Indeed – just last month, survey results http://www.ahiphiwire.org/WellBeing/Tools/Map.aspx were published by a researcher from Harvard Business School indicating that “red” (or conservative) states were the largest consumers of online adult content. Add to that the numbers from the Gallup poll measuring overall levels of “wellbeing” for the 50 states and you could draw some interesting conclusions.
Diane and I decided that the data deserved further scrutiny. What is it that makes those Utah-ians so damned happy? The state was No. 1 on the Top Ten of adult online consumers, with 5.47 customers per 1,000 households with broadband access, and the Gallup poll ranked Utah at the top of its happiness list. http://hosted.ap.org/dynamic/stories/S/STATES_OF_HAPPINESS?SITE=AP The Gallup survey asked questions like “Did you smile or laugh a lot yesterday?” and “Are you satisfied or dissatisfied with your job or the work you do?” Also, “Did you eat healthy all day yesterday?” and “Do you feel safe walking alone at night in the city or area where you live?” There was no query as to “Did you achieve orgasm while watching adult material online this week?” but I guess we already have that answer from the Harvard report.
Some other interesting facts about Utah: The state has the highest literacy rate in the nation, at 94 percent able to read and write. According to the 2000 census, it has the highest number of individuals per household, at an average of 3.13. Residents of Utah have the third longest life expectancy at 77.7 years – but Utah also boasts the youngest median age for its citizens, at 26.7 years. The Harvard study also noted that most of the conservative states ranked highly among consumers of online adult material also had larger church-going populations. Consequently, online porn-viewing in those states would drop off a bit on Sunday.
So, it could be argued that the well-educated, faithful folks in Utah have found that online adult entertainment enhances their lifestyles and may even add zest to their years. Time spent at church and with family are important factors in overall well-being, but perhaps the young, lusty citizens of Utah find that a little online erotic excitement does a body and soul some good.
And maybe some enterprising adult producer should be thinking about doing an online XXX-rated version of “Big Love.” Other completely unscientific conclusions that we drew from the studies: Non-conservative Hawaii also figured into the Top Ten for both surveys, indicating that citizens of the home state of Barack Obama like to get a little freaky online, in between surfing the North Shore and snacking on Spam musubi. It only seems natural, though, that Hawaiians would be hanging loose and enjoying the exotic pleasures of erotic entertainment. The tropical weather, sensual surroundings and bikini-clad wahinis would be enough to keep anyone in a constant state of happy horniness, I think.

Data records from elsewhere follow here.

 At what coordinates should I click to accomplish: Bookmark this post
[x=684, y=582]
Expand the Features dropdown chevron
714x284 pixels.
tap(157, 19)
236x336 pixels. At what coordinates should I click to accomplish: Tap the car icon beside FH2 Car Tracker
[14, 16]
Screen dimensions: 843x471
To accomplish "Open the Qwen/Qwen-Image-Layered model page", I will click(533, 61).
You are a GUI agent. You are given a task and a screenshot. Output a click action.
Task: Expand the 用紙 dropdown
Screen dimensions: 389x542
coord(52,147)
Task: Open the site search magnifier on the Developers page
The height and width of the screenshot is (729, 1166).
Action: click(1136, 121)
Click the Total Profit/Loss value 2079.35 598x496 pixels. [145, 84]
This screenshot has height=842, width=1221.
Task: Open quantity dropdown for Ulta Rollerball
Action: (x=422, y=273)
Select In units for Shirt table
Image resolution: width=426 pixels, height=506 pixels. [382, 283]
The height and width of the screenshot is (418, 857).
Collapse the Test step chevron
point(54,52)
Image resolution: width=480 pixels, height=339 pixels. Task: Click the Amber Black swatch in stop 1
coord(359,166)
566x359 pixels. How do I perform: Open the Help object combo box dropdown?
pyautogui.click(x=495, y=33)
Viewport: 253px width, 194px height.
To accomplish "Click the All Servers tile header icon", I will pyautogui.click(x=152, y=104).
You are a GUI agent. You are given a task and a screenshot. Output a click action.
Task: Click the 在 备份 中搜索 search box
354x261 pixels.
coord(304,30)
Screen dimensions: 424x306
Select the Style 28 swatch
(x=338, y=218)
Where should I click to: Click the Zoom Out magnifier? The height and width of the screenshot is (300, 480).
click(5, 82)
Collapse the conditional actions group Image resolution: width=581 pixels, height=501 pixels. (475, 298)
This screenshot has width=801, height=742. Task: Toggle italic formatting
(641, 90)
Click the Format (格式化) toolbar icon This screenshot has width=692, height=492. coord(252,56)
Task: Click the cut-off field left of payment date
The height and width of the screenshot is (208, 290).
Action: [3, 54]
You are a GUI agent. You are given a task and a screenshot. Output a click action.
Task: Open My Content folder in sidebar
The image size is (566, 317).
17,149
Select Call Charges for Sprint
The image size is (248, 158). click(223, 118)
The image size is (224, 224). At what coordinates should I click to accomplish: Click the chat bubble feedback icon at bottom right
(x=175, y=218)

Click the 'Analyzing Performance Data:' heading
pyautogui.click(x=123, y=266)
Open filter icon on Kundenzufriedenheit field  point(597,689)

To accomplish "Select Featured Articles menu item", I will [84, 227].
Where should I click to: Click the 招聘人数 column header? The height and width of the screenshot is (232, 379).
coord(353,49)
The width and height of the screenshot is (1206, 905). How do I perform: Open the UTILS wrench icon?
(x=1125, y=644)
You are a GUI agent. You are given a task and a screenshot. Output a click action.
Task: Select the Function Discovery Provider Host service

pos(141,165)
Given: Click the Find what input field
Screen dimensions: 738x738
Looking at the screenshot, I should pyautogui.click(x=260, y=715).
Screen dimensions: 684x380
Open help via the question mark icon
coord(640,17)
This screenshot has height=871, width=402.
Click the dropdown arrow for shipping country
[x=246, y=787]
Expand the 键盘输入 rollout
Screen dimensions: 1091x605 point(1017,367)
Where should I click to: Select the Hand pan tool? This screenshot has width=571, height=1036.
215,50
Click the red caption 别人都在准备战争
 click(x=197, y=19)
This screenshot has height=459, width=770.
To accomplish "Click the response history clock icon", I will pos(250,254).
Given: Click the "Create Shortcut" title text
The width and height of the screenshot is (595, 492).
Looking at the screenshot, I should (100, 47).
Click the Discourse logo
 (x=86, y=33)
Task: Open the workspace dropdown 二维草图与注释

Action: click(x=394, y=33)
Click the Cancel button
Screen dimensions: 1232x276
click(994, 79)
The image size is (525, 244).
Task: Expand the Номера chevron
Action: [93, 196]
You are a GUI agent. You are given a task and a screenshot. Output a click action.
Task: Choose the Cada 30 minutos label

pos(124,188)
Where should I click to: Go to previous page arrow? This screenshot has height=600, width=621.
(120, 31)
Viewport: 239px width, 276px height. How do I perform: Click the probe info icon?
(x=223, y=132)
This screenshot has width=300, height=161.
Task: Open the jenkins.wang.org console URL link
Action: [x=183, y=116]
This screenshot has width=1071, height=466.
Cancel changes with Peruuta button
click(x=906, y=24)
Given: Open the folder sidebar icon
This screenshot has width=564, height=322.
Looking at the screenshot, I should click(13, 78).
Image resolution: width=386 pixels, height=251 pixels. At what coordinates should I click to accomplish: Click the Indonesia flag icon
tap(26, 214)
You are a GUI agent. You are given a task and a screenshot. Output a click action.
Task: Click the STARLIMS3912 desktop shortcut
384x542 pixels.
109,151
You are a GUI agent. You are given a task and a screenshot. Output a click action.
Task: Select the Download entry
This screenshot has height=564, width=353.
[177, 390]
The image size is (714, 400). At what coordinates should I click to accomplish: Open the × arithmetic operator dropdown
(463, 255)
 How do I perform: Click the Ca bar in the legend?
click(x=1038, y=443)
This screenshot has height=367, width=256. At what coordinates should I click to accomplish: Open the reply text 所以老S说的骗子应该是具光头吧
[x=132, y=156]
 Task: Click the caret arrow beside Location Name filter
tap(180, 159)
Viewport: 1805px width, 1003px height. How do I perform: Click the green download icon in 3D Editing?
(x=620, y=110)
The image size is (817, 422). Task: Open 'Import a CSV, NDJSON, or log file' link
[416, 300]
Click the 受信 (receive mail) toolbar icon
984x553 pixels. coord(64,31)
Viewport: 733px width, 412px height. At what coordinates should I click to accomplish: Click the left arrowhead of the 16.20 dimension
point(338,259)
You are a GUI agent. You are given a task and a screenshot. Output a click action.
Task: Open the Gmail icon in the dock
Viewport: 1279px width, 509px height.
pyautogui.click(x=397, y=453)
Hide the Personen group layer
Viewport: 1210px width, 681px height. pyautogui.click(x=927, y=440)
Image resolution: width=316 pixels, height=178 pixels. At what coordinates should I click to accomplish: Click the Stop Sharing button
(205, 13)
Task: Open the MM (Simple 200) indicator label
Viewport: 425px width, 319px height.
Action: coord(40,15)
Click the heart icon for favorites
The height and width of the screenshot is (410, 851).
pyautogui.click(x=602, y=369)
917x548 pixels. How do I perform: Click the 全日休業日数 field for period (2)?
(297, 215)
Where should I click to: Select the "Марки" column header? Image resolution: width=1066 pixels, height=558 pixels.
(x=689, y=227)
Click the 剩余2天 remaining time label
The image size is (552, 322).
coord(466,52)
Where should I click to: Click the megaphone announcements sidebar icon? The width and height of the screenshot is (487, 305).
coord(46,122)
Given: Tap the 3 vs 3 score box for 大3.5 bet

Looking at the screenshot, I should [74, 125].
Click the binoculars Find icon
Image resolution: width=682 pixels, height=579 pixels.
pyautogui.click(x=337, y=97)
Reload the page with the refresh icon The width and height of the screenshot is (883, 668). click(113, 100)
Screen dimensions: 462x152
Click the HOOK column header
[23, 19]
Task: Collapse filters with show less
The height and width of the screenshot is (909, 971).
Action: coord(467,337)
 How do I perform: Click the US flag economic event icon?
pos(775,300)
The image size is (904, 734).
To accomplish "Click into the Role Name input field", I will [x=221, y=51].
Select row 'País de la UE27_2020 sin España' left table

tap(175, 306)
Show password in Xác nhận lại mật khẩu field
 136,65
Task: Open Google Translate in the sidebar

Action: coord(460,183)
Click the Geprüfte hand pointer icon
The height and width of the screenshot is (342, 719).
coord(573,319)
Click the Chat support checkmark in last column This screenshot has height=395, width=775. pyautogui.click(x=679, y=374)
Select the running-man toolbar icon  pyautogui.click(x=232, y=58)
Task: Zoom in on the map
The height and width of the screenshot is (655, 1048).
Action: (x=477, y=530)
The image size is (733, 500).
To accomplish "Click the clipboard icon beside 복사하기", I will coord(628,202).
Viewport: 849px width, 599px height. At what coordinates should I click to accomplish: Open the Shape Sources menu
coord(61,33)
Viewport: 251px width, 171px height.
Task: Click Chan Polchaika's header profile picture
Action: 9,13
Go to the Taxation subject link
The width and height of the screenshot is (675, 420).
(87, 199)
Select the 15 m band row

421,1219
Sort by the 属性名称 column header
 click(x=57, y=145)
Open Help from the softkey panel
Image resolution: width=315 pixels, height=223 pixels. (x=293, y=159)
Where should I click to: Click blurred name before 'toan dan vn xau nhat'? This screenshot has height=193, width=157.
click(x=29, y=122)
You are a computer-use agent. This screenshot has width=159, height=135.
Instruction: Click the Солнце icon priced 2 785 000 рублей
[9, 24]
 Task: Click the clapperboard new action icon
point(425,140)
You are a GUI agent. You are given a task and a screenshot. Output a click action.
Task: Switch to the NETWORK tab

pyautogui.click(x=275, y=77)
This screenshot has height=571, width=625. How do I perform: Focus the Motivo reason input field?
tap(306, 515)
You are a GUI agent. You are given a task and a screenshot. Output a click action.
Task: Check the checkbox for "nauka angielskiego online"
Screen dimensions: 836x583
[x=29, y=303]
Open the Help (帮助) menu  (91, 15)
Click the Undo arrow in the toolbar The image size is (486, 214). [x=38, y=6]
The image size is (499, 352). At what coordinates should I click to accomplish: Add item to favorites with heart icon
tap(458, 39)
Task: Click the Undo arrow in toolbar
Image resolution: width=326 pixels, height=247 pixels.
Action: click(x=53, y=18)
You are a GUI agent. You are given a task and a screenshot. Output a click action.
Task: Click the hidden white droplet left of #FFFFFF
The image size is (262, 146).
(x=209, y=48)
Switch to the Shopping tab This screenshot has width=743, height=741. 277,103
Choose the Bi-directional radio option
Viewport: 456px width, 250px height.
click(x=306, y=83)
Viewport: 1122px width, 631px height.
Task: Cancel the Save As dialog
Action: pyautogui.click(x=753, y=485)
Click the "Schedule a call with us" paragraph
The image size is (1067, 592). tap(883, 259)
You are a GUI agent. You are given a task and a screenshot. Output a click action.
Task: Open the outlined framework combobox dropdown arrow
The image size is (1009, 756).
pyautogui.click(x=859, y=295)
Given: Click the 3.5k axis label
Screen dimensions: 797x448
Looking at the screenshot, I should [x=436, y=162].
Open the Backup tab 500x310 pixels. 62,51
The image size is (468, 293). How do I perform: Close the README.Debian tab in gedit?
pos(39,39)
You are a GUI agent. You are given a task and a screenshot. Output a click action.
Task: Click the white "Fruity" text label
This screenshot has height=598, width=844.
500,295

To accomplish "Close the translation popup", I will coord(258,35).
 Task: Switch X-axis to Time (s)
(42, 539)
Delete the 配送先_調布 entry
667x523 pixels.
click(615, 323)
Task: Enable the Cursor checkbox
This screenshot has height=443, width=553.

Strangely enough, the Harvard study of online adult viewing habits also indicated that half of the Top Ten states in the survey were among the unhappiest in the Gallup poll. These included Mississippi, Louisiana, West Virginia, Arkansas and Oklahoma. With an obvious trend toward the Deep South, it should be noted that these states are suffering from high unemployment rates and poor economic conditions. When you aren’t feeling so happy, adult entertainment might provide a diversion from everyday worries and concerns. As long as you can afford a monthly membership or a little pay-per-view, there’s nothing wrong with that – especially now, when the financial news seems to be a continuous loop of doom and gloom, who wouldn’t want a little stress relief?
Finally, Alaska came in No. 2 on the adult online consumer survey and above average on the Gallup happiness scale. Somehow, those frisky Alaskans are managing to keep a sunny outlook during those long, cold, dark winters. And while I wouldn’t go so far as to say that Alaska Governor Sarah Palin was elected on her looks, being the hot “Caribou Barbie” probably didn’t hurt either. If that presidential bid in 2012 doesn’t work out for her, then I humbly suggest she consider launching an affiliate program. She can call it Caribou Cash; with paysites like TheOralOffice.com, GOPGoneWild.com or AnalAdministration.com, it would be a surefire way to keep her constituents happy. Seriously, though, happiness is really a state of mind, and if adult entertainment helps you get there, then I’m glad that we live in a country where you have the right to access that material. And to all the Americans that exercise that right, whether you’re conservative, liberal or somewhere in between – the FSC salutes you. Keep up the good, happy work and thanks for filling out those surveys.